Le franc CFA est pourtant totalement anachronique. Selon certains, il serait donc le « dernier avatar de la colonisation ». En réalité, cela va beaucoup plus loin et Luigi Di Maio a malheureusement raison sur le constat : le système sur lequel il repose prolonge l’ordre colonial. L’État français l’a créé, le 26 décembre 1945, afin de reprendre le contrôle de ses colonies d’Afrique subsaharienne, qu’il avait en partie perdu pendant la guerre et dont il avait besoin pour reconstruire son économie. Concrètement, il s’agissait, d’une part, de faciliter le drainage des ressources des colonies vers la France, de manière à ce que cette dernière n’ait pas à les payer trop cher ni à débourser de devises. Et il s’agissait, d’autre part, d’aider les entreprises françaises à écouler leurs produits dans les colonies. Paris déterminait la valeur externe du franc CFA, dont l’acronyme signifiait franc des « Colonies françaises d’Afrique », et gérait tout ce qui le concernait.

La France a réussi à conserver un empire colonial via l’attache monétaire et les interventions militaires.

L’accession à l’indépendance des territoires concernés, en 1960, n’a rien changé. Tout en « accordant » de la main droite l’indépendance, les autorités françaises ont, de la main gauche, obligé les nouveaux États à signer des « accords de coopération », lesquels permettaient à Paris de continuer à les assujettir sur les plans militaire, économique, commercial, culturel, et bien sûr monétaire. Ces pays n’ont eu d’autre possibilité que de rester dans la zone franc et de garder le franc CFA. La France a réussi ce qu’aucune ex-puissance coloniale n’a sans doute osé imaginer : conserver un empire colonial via l’attache monétaire et les interventions militaires. À l’époque, seule la Guinée a pu échapper à ce type de liens en prenant son indépendance dès 1958. Elle a toutefois payé chèrement ce choix : Paris a lancé contre elle des opérations de déstabilisation militaires et monétaires qui l’ont durablement handicapée.

## Tâches à réaliser
1: Dans le texte sur le franc CFA, résumez sous forme de liste le paragraphe qui commence par « L’accession à l’indépendance », en conservant ses faits principaux.
2: D’après le texte sur le franc CFA, quel jour l’État français a-t-il créé cette monnaie ?
3: Poursuivez le texte sur le franc CFA à la suite de sa dernière phrase.

## Données sources
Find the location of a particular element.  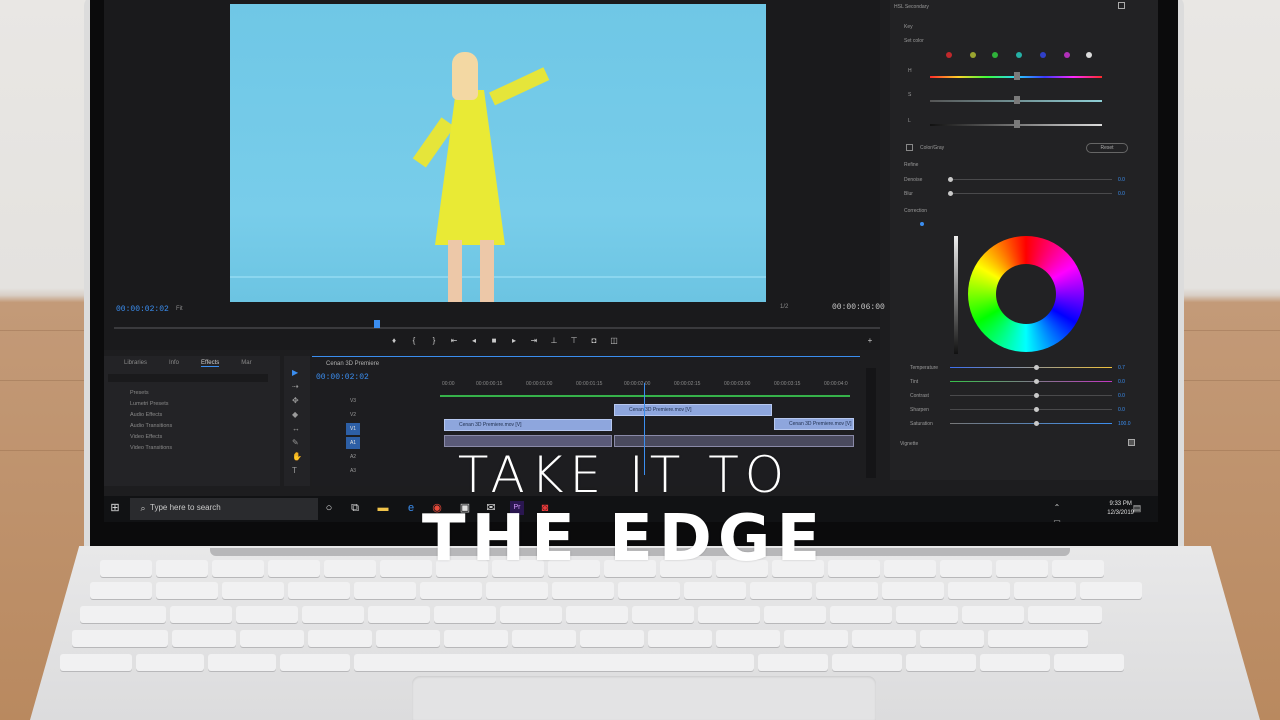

---

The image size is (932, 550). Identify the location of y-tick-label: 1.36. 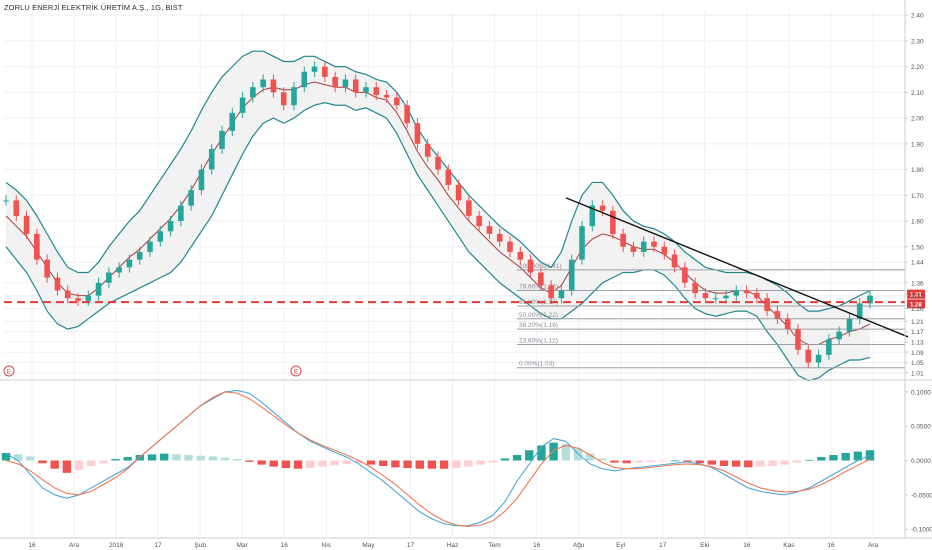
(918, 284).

## Corrigé
1:
- L’indépendance des territoires concernés, en 1960, n’a rien changé.
- Les autorités françaises ont obligé les nouveaux États à signer des « accords de coopération ». Ces accords permettaient à Paris de continuer à les assujettir sur les plans militaire, économique, commercial, culturel et monétaire.
- Ces pays ont dû rester dans la zone franc et garder le franc CFA.
- La France a ainsi conservé un empire colonial par l’attache monétaire et les interventions militaires.
- Seule la Guinée, indépendante dès 1958, a échappé à ces liens. Paris l’a durablement handicapée par des opérations de déstabilisation militaires et monétaires.

2: Le 26 décembre 1945.

3:
En dépit du passage à l’euro et malgré quelques modifications apportées à l’organisation des institutions de la zone franc et à l’acronyme CFA (il signifie aujourd’hui franc de la « Communauté financière africaine » pour l’UEMOA, et franc de la « Coopération financière en Afrique centrale » pour la CEMAC), l’architecture et le fonctionnement du système CFA sont restés identiques. Comme à ses débuts, il repose sur une parité fixe avec l’euro (autrefois le franc français) et sur la possibilité de transférer librement les capitaux entre les pays africains et la France. Les États doivent déposer 50 % de leurs réserves de change sur un compte spécial du Trésor français, appelé « compte d’opérations ». Ce dépôt obligatoire est la contrepartie de l’engagement de la France à assurer la libre convertibilité du franc CFA de manière « illimitée », ce qui signifie que le Trésor français promet de prêter des euros pour approvisionner le compte d’opérations dès que celui-ci passe « au rouge ».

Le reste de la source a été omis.